A few details that mattered more than I expected:
A TTL-based document cache, so you don’t re-scrape the same docs each time you index. Default 24 hours, configurable via DOCRAG_CACHE_TTL_HOURS. The cache key is the canonicalized URL, so re-indexing is cheap.
A relevance check on retrieved chunks. ChromaDB returns a distance per chunk (lower is closer). If every retrieved chunk is above a threshold, DocRAG flags a low-relevance warning so the caller knows the model is falling back on general knowledge rather than the indexed docs. This is the difference between “generating code grounded in these docs” and “generating code that happens to include these docs.” Without the warning, a RAG system silently degrades to a plain LLM call when retrieval misses.
Dependency groups, so pip install docrag gives you the thin CLI, pip install docrag[server] adds the full pipeline, and pip install docrag[local] extends that with torch and transformers for local models.
Running it yourself
pip install docrag[server]
export OPENAI_API_KEY=sk-... # or ANTHROPIC_API_KEY + DOCRAG_LLM_BACKEND=anthropic
docrag generate "parse HTML tables" \
--url https://www.crummy.com/software/BeautifulSoup/bs4/doc/
That single command scrapes, chunks, embeds, indexes, retrieves, and generates. For repeat use against the same docs, split it into an index step (done once) and generate calls (done many times), so you don’t re-pay the scrape and embed cost each time.

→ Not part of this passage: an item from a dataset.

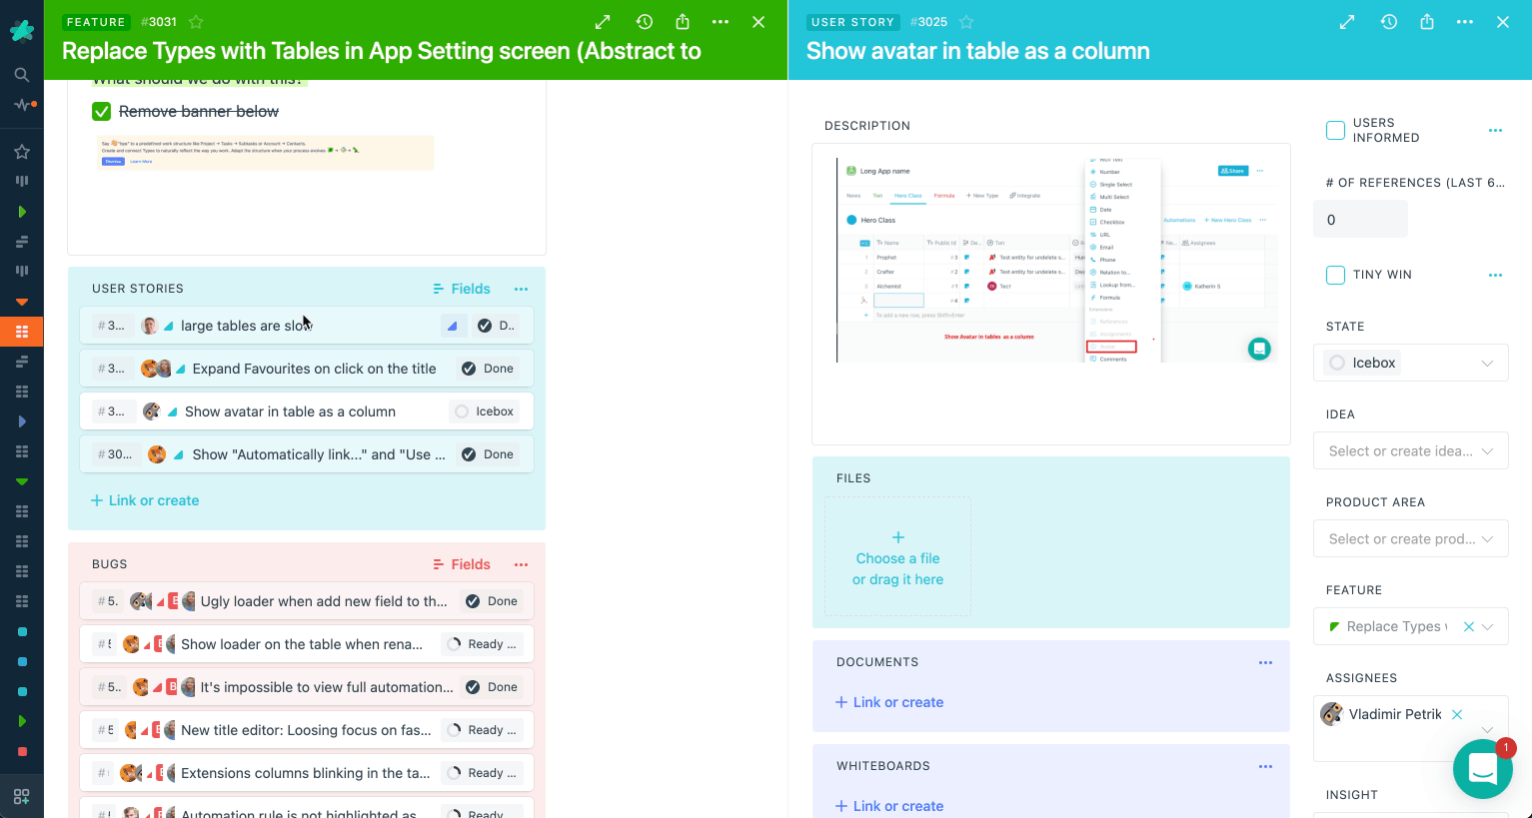Adjust Fields for the USER STORIES section
Image resolution: width=1532 pixels, height=818 pixels.
[461, 289]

There’s also a REST API (uvicorn docrag.api:app) and a docker compose up that starts the full stack.
Musings
No matter how large context windows get, you can never fit the scale of the web, and keyword search is bound to miss important things that could be relevant for a project. I see novel embedding models in a well-implemented RAG system as a way to extract the best knowledge possible from the web. At least my intuition here is that this direction is underexplored.
Resources
Retrieval-Augmented Generation
- Lewis, P., Perez, E., Piktus, A., Petroni, F., Karpukhin, V., Goyal, N., Küttler, H., Lewis, M., Yih, W., Rocktäschel, T., Riedel, S., & Kiela, D. (2020). Retrieval-Augmented Generation for Knowledge-Intensive NLP Tasks. NeurIPS 2020. The original RAG paper.

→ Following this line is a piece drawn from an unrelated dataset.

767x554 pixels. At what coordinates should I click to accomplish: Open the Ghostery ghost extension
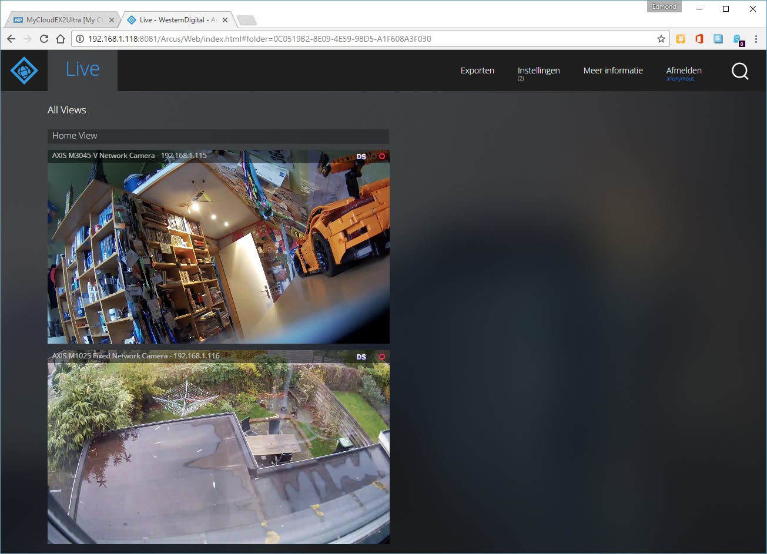738,39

- Gao, Y., Xiong, Y., Gao, X., Jia, K., Pan, J., Bi, Y., Dai, Y., Sun, J., Wang, M., & Wang, H. (2024). Retrieval-Augmented Generation for Large Language Models: A Survey. arXiv:2312.10997. A recent survey covering naïve / advanced / modular RAG variants.
Libraries used
- LangChain. The glue around retrievers, document loaders, and LLM calls.
- ChromaDB. The embedded vector store.
- sentence-transformers.
all-MiniLM-L6-v2for dense embeddings; small, fast, good enough. - Typer and Rich. For the CLI surface shown in the demo.